In recent years, the world has witnessed an outpouring of creative advocacy and consciousness-raising in calling for the greening of food systems. The American Visionary Arts Museum’s (AVAM’s) current YUMMM! exhibition is no exception—offering a cornucopia of food-inspired art and a powerful message when it comes to realigning food systems with the laws of nature.
Among the featured works are a garden-themed mechanized mandala made of brightly colored paper plates, a wall decorated with antique lunch boxes, a giant marshmallow Peeps chef, seed paintings, and works celebrating the connection of indigenous peoples to the land.
YUMMM! delivers both a feast for the eyes and a cautionary note about current threats to human health and the earth’s carrying capacity. These include global warming, escalating obesity, bee colony collapse, the environmental cost of meat production, and plastic pollution. Peppered throughout are sobering facts about misguided agricultural systems and policies that run contrary to natural laws.
Not far from the exhibit’s entrance is a wall-mounted TV monitor with a running loop of a documentary film in which Great Kids Farm plays a starring role. The film, Cafeteria Man, produced by director Richard Chisolm and me in 2011, chronicles the early days of Baltimore’s school food reform movement. Its presence in the AVAM exhibit speaks to the power of art in nurturing social change, with the film having contributed to a broader school food dialogue across the U.S. and in parts of Europe.

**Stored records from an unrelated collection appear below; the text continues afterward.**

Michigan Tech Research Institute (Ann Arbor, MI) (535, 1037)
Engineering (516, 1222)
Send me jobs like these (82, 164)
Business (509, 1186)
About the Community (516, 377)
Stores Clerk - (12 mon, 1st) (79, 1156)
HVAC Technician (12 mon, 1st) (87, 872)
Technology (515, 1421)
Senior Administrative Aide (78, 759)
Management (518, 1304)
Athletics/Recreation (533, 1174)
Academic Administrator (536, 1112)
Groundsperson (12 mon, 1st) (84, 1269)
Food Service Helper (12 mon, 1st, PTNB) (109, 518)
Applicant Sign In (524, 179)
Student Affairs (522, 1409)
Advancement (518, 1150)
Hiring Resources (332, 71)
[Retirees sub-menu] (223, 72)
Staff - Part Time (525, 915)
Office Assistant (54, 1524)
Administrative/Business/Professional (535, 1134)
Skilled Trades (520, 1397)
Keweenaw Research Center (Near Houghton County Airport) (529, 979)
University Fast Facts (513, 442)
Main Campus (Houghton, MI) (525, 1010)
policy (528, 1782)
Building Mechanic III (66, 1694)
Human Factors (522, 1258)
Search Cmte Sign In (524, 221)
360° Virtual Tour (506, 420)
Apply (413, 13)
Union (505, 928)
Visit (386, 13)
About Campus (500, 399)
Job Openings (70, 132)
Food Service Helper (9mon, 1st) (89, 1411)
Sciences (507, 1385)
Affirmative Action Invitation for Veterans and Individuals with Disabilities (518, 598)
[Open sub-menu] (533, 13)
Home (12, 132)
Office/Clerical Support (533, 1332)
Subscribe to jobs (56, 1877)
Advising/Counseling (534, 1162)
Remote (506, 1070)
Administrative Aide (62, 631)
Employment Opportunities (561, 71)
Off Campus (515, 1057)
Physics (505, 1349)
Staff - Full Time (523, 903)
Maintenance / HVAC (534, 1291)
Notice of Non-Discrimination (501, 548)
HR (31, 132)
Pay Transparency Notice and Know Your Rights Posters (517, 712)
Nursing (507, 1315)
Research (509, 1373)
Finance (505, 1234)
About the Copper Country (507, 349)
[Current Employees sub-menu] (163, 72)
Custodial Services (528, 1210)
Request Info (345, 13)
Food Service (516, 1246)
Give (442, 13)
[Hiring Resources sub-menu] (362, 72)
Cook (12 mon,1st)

The film follows then School Nutrition Services Director Tony Geraci as he strives to cook up change within a bureaucratized system, testing out new ideas to see what works in improving the quality of school food, nutrition education, hands-on learning, and culinary training opportunities. Baltimore students, too, play an invaluable role in advocating for healthy alternatives to the status quo.
The film freezes two years of the city’s school food movement in time. Now, five years later, it’s clear that while a number of those reform measures introduced persist, others do not. On the plus side of the ledger is Great Kids Farm, which continues on as one of the most enduring legacies of this reform chapter. In the last year alone, nearly 3,000 students from 100 schools visited the farm. Many more students benefited from farm produce served in school cafeterias and from seedlings distributed for school gardens.

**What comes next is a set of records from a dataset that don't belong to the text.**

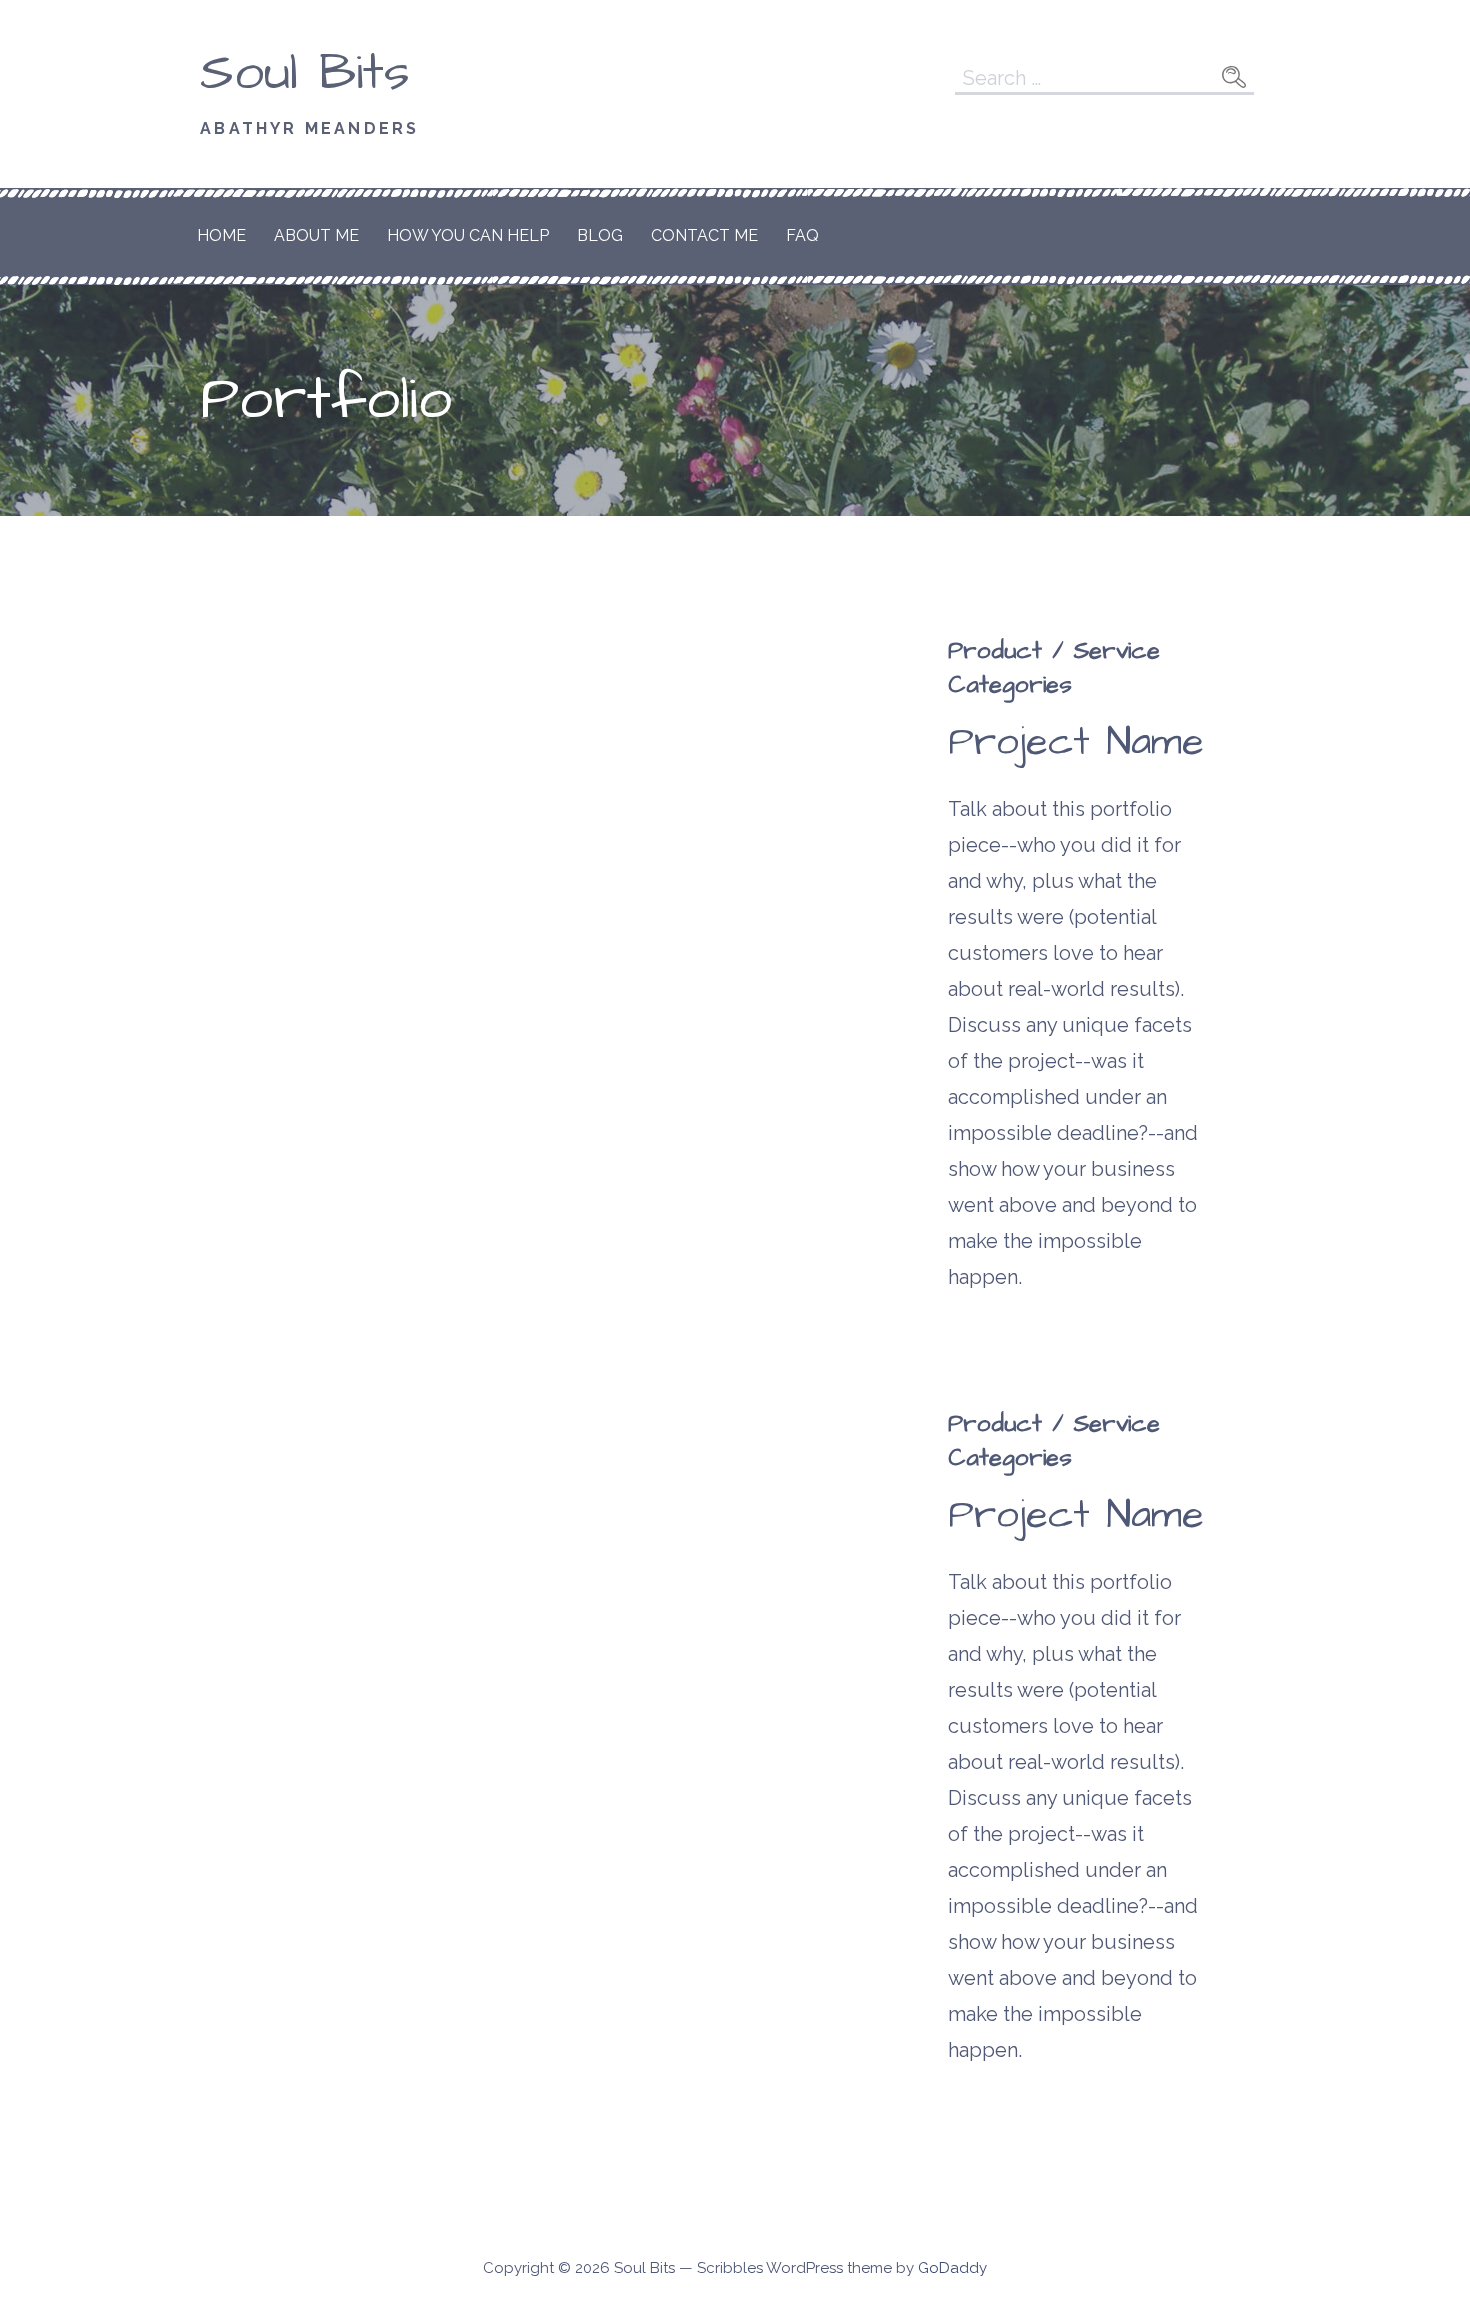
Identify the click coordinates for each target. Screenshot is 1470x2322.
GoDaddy (952, 2268)
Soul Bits (305, 73)
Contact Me (704, 235)
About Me (316, 235)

Youth also play a vital role in the AVAM exhibition. A Community Bread Art Wall created by high school students in Massachusetts shows how toasted bread, bagels, and gilded baking pans can be used to convey messages related to hunger, homelessness, and ecological sustainability.
One of my favorite displays is a wall decorated with diverse mealtime blessings. One Native American prayer reads:
We give thanks for the plants and animals
Who have given themselves
So that we can enjoy this meal together.
We also give thanks for our friends and family
Who have traveled here today.
May this meal bring us strength and health.
Thank you, AVAM, for this nourishing show and blessings on Great Kids Farm and its staff and volunteers for the creativity and hard work they invest every day in cultivating the land and raising students hungry to learn.
YUMMM! The History, Fantasy, and Future of Food exhibition runs now through September 3, 2017.